■ EXERCISE DIRECTIONS:
The lines from the top of the data down to the line with "Task: Select the Virksomhedskort sub-tab" should be repeated exactly, both ends included.

■ GIVEN INFORMATION:
Content starts

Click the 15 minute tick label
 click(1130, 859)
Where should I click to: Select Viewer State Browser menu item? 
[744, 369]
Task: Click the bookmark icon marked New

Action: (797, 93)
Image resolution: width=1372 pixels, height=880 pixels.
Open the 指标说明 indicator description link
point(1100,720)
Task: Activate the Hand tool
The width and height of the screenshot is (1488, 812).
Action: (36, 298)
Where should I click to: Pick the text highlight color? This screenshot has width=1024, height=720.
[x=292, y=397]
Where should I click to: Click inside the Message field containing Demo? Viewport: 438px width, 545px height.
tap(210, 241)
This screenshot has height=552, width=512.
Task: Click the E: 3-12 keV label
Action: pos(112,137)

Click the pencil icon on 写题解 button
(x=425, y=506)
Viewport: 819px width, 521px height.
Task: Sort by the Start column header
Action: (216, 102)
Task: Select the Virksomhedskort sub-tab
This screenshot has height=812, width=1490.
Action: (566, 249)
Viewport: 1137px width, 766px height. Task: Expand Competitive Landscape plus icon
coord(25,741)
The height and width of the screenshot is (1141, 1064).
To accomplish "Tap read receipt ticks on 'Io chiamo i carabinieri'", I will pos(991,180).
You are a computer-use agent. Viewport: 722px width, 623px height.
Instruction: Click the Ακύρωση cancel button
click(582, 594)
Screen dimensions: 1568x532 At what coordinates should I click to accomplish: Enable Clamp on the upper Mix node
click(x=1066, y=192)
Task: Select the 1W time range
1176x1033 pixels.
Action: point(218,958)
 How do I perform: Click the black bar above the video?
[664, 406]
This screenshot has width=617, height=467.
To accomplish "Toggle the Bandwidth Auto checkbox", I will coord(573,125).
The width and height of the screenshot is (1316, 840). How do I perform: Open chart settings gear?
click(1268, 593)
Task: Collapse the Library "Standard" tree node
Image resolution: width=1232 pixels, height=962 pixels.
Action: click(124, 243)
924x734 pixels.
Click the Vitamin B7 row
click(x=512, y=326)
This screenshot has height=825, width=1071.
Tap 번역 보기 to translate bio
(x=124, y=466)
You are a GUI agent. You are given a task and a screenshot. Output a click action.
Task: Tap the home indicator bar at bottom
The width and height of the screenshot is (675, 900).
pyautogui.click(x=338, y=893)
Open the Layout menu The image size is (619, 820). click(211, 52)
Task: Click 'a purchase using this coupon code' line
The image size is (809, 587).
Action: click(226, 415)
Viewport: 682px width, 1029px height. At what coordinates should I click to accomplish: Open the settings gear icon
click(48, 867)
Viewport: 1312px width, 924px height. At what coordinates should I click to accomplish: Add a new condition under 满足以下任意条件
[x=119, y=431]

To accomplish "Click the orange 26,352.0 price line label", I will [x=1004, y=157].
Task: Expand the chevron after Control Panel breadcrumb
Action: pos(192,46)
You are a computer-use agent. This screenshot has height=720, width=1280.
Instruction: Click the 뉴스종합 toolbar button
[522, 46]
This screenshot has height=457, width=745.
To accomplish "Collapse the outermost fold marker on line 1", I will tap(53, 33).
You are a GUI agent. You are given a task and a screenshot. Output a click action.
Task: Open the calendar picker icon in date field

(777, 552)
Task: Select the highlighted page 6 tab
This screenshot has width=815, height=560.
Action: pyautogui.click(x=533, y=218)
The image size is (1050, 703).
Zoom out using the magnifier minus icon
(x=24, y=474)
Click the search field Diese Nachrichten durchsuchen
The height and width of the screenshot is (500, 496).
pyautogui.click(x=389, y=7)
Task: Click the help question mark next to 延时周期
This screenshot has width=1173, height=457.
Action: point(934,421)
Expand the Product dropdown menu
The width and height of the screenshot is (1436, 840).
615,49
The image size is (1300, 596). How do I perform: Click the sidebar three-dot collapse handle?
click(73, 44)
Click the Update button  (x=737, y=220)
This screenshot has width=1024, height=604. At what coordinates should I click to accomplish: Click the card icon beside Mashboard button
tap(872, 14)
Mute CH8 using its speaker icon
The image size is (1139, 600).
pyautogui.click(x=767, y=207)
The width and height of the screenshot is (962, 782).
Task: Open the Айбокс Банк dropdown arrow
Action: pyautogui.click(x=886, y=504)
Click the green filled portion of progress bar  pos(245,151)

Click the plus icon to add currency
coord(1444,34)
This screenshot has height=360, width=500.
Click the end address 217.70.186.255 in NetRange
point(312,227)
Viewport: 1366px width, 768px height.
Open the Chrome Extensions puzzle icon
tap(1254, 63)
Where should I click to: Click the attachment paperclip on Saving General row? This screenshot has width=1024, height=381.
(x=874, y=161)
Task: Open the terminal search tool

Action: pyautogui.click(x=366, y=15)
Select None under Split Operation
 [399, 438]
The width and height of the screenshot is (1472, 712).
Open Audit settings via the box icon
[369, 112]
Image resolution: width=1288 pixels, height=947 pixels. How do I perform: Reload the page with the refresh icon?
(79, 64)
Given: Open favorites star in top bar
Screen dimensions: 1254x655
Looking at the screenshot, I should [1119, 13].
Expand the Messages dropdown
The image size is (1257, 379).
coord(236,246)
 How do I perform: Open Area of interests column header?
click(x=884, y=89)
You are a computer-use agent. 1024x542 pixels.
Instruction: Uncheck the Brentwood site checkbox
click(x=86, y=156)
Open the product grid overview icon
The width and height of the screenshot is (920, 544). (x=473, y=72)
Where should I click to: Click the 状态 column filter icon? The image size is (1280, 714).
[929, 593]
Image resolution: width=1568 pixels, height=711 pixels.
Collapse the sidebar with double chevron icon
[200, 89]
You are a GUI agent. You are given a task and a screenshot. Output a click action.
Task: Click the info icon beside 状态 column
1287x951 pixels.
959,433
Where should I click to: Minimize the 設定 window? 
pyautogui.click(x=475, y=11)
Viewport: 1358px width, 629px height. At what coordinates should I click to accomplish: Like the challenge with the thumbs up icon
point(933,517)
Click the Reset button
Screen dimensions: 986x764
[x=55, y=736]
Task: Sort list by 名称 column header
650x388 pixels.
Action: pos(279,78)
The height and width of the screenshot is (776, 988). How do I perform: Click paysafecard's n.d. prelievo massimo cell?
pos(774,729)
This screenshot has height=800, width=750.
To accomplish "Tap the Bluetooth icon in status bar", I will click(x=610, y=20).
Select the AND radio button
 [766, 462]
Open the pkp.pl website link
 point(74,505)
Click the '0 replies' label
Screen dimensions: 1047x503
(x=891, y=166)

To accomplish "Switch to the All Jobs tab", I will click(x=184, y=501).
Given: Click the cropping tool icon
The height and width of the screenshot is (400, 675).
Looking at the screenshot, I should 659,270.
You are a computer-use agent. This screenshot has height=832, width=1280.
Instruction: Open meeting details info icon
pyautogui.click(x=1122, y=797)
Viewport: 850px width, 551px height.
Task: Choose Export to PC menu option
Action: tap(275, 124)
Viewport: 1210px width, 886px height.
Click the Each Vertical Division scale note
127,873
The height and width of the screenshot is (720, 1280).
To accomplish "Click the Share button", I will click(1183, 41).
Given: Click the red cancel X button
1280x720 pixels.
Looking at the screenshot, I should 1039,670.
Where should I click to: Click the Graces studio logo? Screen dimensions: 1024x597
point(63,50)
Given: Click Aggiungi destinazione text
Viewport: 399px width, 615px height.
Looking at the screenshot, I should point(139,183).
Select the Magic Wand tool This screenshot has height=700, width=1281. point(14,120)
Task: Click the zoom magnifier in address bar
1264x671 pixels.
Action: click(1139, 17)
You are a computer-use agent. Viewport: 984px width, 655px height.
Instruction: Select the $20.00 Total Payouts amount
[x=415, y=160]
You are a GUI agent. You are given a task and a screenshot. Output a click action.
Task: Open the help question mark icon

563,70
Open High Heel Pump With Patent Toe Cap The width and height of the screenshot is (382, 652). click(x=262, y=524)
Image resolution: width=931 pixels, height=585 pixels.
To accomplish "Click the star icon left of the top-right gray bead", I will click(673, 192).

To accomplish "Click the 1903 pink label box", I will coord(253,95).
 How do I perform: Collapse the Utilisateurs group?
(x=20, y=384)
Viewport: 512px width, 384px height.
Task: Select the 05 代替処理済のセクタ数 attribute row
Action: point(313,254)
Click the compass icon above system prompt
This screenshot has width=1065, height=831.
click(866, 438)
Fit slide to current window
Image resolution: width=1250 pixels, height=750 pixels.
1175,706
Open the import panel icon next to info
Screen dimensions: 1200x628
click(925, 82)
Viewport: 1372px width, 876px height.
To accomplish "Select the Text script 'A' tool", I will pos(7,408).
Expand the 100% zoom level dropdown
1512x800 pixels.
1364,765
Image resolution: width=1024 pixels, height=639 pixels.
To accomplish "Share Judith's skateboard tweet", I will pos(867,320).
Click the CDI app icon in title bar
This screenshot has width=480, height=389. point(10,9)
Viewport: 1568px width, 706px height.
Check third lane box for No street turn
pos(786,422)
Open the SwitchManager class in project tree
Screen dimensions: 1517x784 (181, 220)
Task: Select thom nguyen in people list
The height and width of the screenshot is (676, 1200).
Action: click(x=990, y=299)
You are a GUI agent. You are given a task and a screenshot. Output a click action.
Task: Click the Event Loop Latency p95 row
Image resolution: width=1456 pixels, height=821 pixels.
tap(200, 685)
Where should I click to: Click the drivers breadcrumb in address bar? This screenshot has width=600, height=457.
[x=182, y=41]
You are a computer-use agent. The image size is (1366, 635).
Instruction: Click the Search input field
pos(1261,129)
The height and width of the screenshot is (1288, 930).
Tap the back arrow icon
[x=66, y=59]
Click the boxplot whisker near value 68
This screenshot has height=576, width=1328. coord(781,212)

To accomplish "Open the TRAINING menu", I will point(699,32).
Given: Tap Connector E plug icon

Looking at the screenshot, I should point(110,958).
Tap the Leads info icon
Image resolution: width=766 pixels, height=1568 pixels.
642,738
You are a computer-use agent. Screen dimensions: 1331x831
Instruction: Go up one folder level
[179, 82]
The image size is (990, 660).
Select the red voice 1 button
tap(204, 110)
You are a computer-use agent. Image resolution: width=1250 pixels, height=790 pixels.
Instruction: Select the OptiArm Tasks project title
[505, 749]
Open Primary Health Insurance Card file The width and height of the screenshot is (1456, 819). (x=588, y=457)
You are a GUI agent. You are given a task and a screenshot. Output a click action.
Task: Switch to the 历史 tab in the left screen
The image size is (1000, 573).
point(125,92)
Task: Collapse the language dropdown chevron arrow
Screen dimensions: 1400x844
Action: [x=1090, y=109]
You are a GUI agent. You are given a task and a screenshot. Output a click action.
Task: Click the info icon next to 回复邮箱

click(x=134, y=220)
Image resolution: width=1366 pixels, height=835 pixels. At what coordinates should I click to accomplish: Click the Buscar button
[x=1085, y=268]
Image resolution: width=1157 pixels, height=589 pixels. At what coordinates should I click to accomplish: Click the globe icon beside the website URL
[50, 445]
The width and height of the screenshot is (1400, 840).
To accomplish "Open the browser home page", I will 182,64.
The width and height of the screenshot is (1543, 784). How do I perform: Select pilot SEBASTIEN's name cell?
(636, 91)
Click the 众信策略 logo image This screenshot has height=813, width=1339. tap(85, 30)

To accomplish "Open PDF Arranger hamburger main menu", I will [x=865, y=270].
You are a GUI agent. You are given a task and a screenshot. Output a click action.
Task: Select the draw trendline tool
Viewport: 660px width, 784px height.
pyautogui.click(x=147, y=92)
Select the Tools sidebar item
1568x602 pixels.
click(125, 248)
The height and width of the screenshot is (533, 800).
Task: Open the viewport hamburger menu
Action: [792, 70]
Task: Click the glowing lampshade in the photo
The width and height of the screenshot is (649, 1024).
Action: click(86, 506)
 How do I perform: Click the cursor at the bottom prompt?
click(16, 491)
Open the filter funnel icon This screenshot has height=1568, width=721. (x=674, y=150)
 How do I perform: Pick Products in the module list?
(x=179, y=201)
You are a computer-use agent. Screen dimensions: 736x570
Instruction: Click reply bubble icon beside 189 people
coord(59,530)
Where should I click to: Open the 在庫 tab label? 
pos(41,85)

Content ends

■ EXERCISE RESPONSE:
Click the 15 minute tick label
 click(1130, 859)
Where should I click to: Select Viewer State Browser menu item? 
[744, 369]
Task: Click the bookmark icon marked New

Action: (797, 93)
Image resolution: width=1372 pixels, height=880 pixels.
Open the 指标说明 indicator description link
point(1100,720)
Task: Activate the Hand tool
The width and height of the screenshot is (1488, 812).
Action: (36, 298)
Where should I click to: Pick the text highlight color? This screenshot has width=1024, height=720.
[x=292, y=397]
Where should I click to: Click inside the Message field containing Demo? Viewport: 438px width, 545px height.
tap(210, 241)
This screenshot has height=552, width=512.
Task: Click the E: 3-12 keV label
Action: pos(112,137)

Click the pencil icon on 写题解 button
(x=425, y=506)
Viewport: 819px width, 521px height.
Task: Sort by the Start column header
Action: (216, 102)
Task: Select the Virksomhedskort sub-tab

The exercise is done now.